GW previewed strong Commissar Yarrick rules, took pre-order money, then NERFED him before the model even shipped, that fees like a rules bait-and-switch.
When the 10th Edition Yarrick rules hit Warhammer Community last month, the Armageddon pre-orders lit up. Anyone who’d been waiting on an Old Bale Eye datasheet for years dropped $48 on the model because the rules were strong (and of course, because he’s a classic character).
Plus, Counterstrategist looked like a real reactive ability, and even GW’s own marketing copy put him in the same sentence as Guilliman and Abaddon.
Then the Astra Militarum faction pack dropped on May 6th, and the rules that drove the pre-order were already gone. He was published in one form, paid for in that form, and quietly rewritten before the boxes hit doorsteps. That isn’t a balance pass; that’s a different product than the one people bought.
Worst of all, GW didn’t even wait for the 11th Edition to hit before they gutted Yarrick.
Plenty of people buy models specifically because of what they do on the table. This kind of pre-shipment edit cuts straight to the trust that GW pre-orders run on. And their 11th Edition preview cycle is leaning on those previews to drive launch sales.

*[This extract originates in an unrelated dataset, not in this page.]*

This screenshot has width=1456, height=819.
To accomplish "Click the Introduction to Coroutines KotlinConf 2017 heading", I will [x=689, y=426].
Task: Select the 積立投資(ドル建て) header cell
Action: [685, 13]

- Counterstrategist range cut: Trigger dropped from 12″ of his unit to 9″ of the model himself, shrinking the reactive bubble.
- Reactive shooting nerfed to 6s only: Ranged attacks from the responding unit now hit only on natural 6s regardless of BS.
- Charge replaced with a random Surge move: D6″ toward the closest enemy with no target choice, instead of a declared charge.
- Stricter activation conditions: The reacting Regiment unit can’t have already moved or used Fire Overwatch this phase.
- All of this changed after pre-orders went live: The 150-point datasheet that drove the pre-order got rewritten before the model even shipped.
GW Sold Us a Counter-Punch Commissar
The version of Yarrick that drove the pre-order had Counterstrategist as a real reactive tool. Here’s why it was so strong: At the end of your opponent’s Movement phase, if an enemy unit ended a move within 12″ of Yarrick’s unit, you pick a friendly REGIMENT unit within 6″ of and visible to him, and that unit got to move D6″, shoot at that enemy with no hit-roll penalty, or declare a charge if the enemy was within 12″ of the regiment unit. There was no charge bonus on the declared charge, but it was still a real charge.
A lot of hobbyists’ pre-release hot takes put him in the same sentence as Guilliman when it comes to leadership. And GW’s own pitch talked up Counterstrategist as the kind of ability that lets you pick fight or flight depending on the situation, with the Cadian Heavy Weapons Squad example selling the punish-overextension fantasy.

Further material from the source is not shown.